Question

One litre of mixture of $CO$ and $C{O_2}$ is passed through red hot charcoal in a tube. The new volume becomes $1.4$ litres. Find out the percentage composition of original mixture by volume where all measurements are made at the same Pressure and Temperature.

Answer 1

In the given compounds, carbon monoxide does not react with carbon. So, only carbon dioxide reacts with carbon in charcoal to form carbon monoxide. Find the amount of carbon dioxide reacted to form charcoal and we can find the percentages accordingly.

Complete answer:
In the given one litre mixture of carbon monoxide and carbon dioxide, only carbon dioxide reacts with carbon to produce carbon monoxide.
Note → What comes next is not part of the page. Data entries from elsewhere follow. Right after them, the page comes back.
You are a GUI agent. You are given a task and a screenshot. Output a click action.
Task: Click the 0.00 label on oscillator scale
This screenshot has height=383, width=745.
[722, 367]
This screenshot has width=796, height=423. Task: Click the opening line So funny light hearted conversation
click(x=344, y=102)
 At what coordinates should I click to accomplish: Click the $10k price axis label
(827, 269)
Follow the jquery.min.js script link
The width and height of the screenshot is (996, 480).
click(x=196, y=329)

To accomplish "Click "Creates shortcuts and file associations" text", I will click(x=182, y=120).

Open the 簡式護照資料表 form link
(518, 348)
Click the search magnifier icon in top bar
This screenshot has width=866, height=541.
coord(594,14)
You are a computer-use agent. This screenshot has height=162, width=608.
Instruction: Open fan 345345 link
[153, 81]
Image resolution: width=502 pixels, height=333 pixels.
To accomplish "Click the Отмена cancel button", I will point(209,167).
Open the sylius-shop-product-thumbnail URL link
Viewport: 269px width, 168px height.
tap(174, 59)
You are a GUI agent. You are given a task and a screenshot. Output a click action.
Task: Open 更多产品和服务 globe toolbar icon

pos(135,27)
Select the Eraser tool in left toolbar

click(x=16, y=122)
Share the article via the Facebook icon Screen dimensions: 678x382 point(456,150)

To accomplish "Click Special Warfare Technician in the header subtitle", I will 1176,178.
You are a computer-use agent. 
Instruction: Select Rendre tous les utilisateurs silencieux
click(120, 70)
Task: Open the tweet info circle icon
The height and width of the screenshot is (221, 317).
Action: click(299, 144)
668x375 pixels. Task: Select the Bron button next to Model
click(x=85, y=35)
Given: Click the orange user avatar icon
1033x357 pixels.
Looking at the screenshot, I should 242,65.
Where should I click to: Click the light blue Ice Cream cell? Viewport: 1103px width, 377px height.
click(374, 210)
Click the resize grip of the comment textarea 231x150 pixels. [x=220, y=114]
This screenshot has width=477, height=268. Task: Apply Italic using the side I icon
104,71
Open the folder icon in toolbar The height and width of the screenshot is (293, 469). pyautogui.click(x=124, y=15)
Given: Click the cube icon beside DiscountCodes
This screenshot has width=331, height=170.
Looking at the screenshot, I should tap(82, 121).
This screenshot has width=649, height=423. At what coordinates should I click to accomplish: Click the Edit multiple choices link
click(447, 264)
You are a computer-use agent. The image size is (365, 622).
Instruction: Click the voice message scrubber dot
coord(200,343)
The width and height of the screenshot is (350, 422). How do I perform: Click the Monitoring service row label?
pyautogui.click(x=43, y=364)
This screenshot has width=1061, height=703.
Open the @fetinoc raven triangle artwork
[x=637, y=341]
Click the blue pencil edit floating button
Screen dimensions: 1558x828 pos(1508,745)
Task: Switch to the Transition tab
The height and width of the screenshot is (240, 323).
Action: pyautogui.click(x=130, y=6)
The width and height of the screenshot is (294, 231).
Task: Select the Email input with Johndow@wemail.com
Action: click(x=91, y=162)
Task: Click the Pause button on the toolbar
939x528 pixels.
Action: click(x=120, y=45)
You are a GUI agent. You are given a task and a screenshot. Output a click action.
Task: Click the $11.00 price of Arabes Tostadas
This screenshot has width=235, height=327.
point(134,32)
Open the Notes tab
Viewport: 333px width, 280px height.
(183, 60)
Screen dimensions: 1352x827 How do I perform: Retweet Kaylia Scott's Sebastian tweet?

We write this reaction as follows.
$C{O_2} + C \to 2CO$
Now, let us assume the volume of $C{O_2}$ to be $X$ , then the volume of $CO$ would be $1 - X$
After the reaction has occurred, the entire carbon dioxide is converted to carbon monoxide so now the volume of carbon monoxide would be $2X$
Now, we write the total volume as $1 - X + 2X = 1.4$
By solving we get $1 + X = 1.4$ and the value of $X$ calculated would be $0.4$
Which means the volume of carbon dioxide is $0.4$ and the percentage can be calculated as follows
$\dfrac{{0.4}}{1} \times 100\% = 40\%$
The volume of carbon monoxide is $1 - X = 1 - 0.4 = 0.6$ and we can calculate the percentage as
$\dfrac{{0.6}}{1} \times 100\% = 60\%$

**Therefore the percentage composition of carbon dioxide and carbon monoxide are $40\%$ and $60\%$ respectively.

Note:**
In order to calculate the percentage composition, we find out the volume of both carbon dioxide and carbon monoxide in the given mixture. To do that, we calculate the amount of carbon dioxide that reacts with carbon to form carbon monoxide and since carbon monoxide does not react with carbon, the complete volume at the end of the reaction would only be carbon monoxide.